> EXERCISE OBJECTIVE: Leaving the pictures aside, reproduce the data in full and word for word.

> WORKING DATA:
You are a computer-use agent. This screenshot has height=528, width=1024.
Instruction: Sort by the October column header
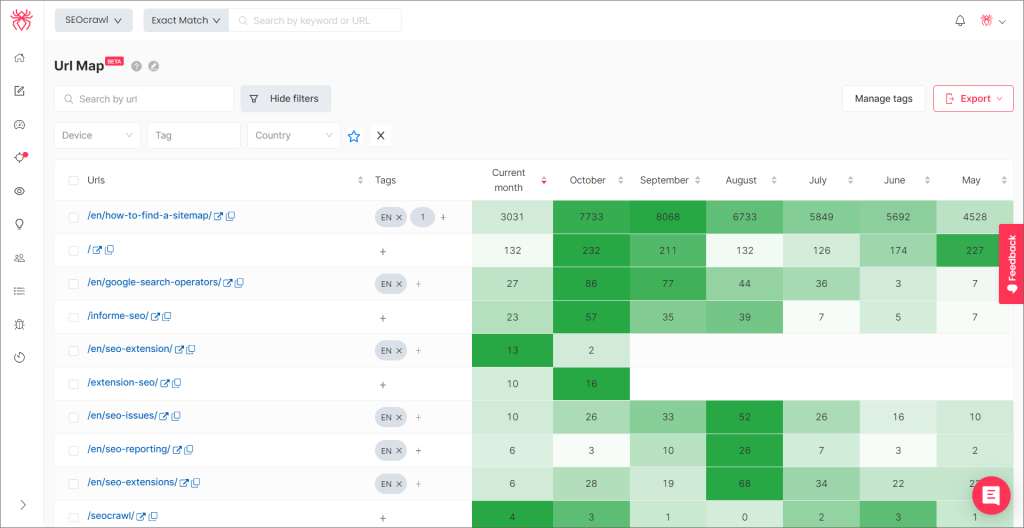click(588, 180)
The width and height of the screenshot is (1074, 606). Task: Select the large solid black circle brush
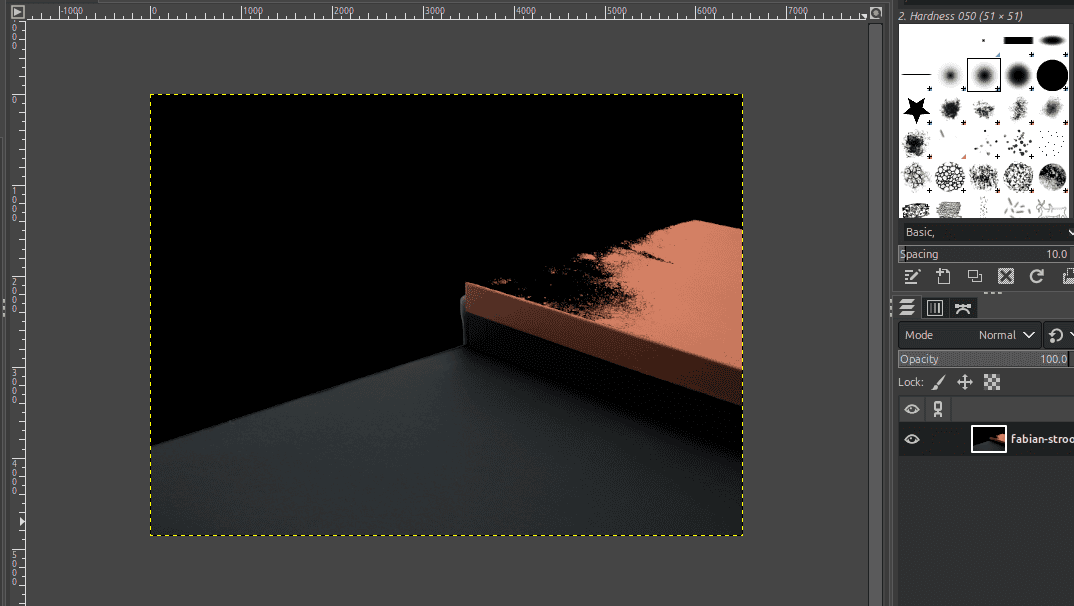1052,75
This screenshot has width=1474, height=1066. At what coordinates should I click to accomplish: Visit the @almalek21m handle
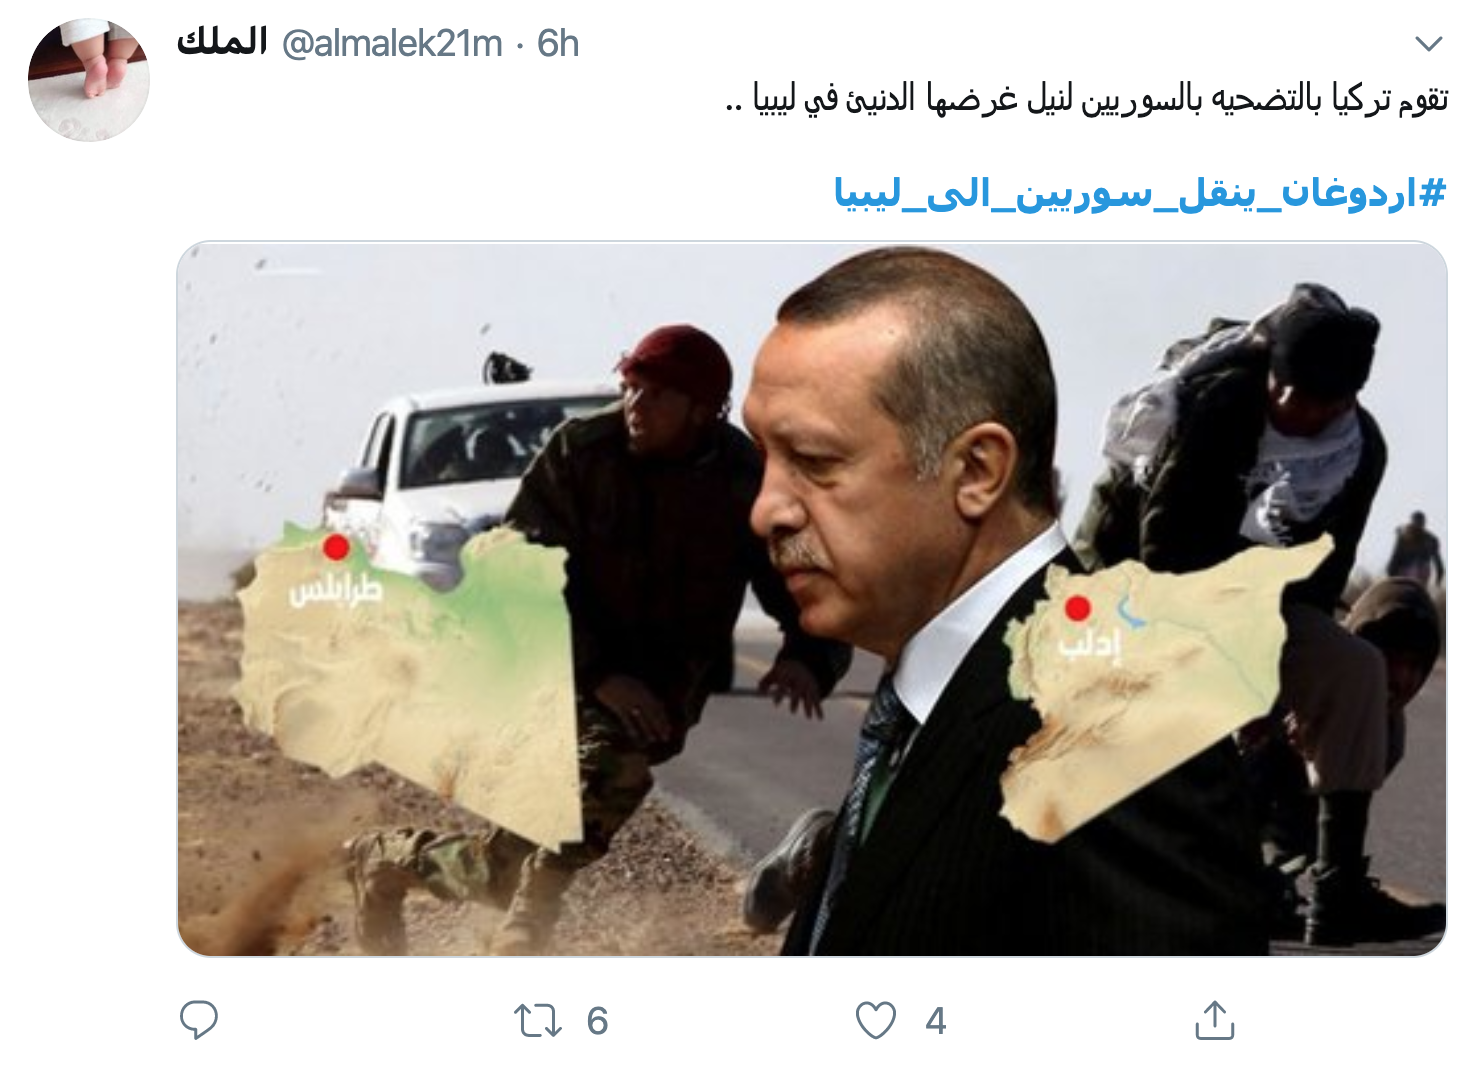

> REPLY:
You are a computer-use agent. This screenshot has height=528, width=1024.
Instruction: Sort by the October column header
click(588, 180)
The width and height of the screenshot is (1074, 606). Task: Select the large solid black circle brush
1052,75
This screenshot has width=1474, height=1066. At what coordinates should I click to accomplish: Visit the @almalek21m handle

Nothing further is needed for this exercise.